Exercise brief >>
Determine how many lines of the records include "Expand", and answer with the number alone.

Input data >>
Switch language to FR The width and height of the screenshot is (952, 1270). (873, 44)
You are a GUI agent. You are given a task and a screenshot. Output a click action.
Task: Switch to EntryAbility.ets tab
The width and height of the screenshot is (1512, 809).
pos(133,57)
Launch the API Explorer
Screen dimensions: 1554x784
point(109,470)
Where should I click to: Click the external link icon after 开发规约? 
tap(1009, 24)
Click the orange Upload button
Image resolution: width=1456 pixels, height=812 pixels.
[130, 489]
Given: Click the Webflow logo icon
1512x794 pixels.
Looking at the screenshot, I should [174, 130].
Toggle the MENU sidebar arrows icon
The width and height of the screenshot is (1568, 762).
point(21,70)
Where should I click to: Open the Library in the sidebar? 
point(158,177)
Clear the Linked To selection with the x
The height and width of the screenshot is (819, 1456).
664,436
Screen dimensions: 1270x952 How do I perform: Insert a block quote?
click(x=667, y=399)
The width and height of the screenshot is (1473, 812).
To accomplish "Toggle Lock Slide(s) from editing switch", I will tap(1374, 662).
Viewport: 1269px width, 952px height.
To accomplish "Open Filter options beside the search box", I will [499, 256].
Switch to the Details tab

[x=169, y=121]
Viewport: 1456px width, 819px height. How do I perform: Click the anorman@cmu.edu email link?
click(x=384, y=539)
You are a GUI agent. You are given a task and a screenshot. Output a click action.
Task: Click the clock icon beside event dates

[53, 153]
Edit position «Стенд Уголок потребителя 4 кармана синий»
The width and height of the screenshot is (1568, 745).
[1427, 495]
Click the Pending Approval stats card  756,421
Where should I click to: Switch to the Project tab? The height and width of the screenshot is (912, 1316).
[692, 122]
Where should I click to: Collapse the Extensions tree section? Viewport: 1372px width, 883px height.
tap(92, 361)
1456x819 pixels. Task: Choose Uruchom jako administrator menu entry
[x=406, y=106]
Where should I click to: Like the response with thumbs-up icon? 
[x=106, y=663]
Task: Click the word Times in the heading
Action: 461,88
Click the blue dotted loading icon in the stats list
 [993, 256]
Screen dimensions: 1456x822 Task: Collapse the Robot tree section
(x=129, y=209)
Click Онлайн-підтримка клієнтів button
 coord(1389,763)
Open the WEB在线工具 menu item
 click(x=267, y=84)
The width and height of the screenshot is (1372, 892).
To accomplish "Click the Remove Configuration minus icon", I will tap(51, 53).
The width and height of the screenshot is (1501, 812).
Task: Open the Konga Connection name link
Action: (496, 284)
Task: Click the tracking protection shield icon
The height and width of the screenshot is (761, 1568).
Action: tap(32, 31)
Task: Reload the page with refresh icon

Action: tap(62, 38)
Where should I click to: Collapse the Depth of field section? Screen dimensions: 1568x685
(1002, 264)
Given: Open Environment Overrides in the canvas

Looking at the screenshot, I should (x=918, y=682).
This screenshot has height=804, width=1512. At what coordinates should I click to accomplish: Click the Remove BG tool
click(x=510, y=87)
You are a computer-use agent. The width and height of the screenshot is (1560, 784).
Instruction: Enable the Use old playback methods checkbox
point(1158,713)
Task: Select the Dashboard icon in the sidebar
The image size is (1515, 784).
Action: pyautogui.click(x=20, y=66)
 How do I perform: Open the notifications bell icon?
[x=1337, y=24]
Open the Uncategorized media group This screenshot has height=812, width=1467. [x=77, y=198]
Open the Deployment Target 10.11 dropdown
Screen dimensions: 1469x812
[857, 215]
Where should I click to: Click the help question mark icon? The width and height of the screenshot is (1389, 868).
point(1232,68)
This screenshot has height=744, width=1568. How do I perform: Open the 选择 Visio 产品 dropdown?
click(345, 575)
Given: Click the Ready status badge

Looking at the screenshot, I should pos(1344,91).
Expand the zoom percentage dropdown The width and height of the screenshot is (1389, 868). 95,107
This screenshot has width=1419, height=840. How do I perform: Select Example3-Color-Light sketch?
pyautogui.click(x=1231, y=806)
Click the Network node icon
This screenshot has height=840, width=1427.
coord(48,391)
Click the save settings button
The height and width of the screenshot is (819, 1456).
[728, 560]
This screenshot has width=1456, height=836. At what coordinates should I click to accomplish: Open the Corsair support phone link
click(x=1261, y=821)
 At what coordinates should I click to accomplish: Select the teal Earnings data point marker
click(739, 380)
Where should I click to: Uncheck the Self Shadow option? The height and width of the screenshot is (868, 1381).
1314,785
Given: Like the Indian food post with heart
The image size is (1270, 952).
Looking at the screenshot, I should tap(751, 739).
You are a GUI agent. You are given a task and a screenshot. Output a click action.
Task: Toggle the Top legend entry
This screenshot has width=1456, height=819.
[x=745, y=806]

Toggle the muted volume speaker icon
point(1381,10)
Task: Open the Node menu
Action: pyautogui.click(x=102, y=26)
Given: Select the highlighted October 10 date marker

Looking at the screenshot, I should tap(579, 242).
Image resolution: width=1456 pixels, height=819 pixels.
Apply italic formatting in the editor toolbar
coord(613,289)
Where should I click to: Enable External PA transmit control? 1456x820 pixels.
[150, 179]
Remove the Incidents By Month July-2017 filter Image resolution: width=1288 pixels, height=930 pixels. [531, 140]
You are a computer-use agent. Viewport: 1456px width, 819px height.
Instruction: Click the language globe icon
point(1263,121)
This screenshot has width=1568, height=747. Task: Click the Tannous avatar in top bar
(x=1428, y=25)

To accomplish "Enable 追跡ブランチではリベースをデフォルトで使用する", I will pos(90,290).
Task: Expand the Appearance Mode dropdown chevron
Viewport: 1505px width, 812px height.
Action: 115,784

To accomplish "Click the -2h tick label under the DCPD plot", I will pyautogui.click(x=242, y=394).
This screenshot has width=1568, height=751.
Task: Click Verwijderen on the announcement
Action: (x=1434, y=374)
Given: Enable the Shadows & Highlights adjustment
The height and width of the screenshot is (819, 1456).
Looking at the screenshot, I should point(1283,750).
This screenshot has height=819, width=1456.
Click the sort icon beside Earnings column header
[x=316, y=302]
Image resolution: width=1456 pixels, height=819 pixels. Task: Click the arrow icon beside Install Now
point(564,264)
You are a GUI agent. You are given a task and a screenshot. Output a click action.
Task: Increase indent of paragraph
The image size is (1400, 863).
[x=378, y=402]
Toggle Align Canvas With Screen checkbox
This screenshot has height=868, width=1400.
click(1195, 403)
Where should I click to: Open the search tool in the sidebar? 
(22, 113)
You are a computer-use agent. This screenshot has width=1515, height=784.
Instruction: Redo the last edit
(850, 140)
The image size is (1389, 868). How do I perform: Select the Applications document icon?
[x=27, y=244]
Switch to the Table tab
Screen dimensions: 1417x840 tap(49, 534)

Your solution >>
2